• YOUR GOAL
In the rows from the line containing "The width and height of the screenshot is (691, 1228)." through the end of the rows, inclusive, change "GUI agent" to "screen assistant" and keep everything else the same. Return only those rows.

• INPUT FOR THIS TASK
#####

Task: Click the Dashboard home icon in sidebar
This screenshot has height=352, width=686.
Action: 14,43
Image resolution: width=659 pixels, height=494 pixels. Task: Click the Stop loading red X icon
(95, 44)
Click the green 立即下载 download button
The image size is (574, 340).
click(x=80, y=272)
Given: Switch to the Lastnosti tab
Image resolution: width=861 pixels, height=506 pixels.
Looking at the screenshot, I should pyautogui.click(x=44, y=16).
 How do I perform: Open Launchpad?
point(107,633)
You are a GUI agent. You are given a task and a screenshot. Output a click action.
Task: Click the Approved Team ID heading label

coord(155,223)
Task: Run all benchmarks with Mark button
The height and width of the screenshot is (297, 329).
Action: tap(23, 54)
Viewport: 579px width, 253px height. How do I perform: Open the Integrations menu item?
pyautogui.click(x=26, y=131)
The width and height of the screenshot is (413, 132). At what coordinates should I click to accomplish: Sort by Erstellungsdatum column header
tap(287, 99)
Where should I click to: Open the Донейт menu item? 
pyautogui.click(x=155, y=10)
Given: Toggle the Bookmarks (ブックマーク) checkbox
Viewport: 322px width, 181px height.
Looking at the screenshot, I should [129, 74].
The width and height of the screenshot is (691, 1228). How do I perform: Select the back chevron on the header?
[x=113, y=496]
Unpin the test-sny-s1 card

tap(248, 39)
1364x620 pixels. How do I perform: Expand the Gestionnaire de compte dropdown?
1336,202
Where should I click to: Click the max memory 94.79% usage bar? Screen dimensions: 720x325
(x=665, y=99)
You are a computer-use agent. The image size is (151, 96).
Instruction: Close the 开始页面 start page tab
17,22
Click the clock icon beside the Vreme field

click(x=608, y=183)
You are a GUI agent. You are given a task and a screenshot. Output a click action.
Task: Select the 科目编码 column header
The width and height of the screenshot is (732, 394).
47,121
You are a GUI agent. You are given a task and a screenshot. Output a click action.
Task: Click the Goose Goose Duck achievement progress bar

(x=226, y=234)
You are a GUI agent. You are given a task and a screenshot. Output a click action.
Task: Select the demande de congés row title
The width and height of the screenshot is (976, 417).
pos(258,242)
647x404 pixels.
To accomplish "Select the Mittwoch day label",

#####

• PROBLEM SOLUTION
The width and height of the screenshot is (691, 1228). How do I perform: Select the back chevron on the header?
[x=113, y=496]
Unpin the test-sny-s1 card

tap(248, 39)
1364x620 pixels. How do I perform: Expand the Gestionnaire de compte dropdown?
1336,202
Where should I click to: Click the max memory 94.79% usage bar? Screen dimensions: 720x325
(x=665, y=99)
You are a computer-use agent. The image size is (151, 96).
Instruction: Close the 开始页面 start page tab
17,22
Click the clock icon beside the Vreme field

click(x=608, y=183)
You are a screen assistant. You are given a task and a screenshot. Output a click action.
Task: Select the 科目编码 column header
The width and height of the screenshot is (732, 394).
47,121
You are a screen assistant. You are given a task and a screenshot. Output a click action.
Task: Click the Goose Goose Duck achievement progress bar

(x=226, y=234)
You are a screen assistant. You are given a task and a screenshot. Output a click action.
Task: Select the demande de congés row title
The width and height of the screenshot is (976, 417).
pos(258,242)
647x404 pixels.
To accomplish "Select the Mittwoch day label",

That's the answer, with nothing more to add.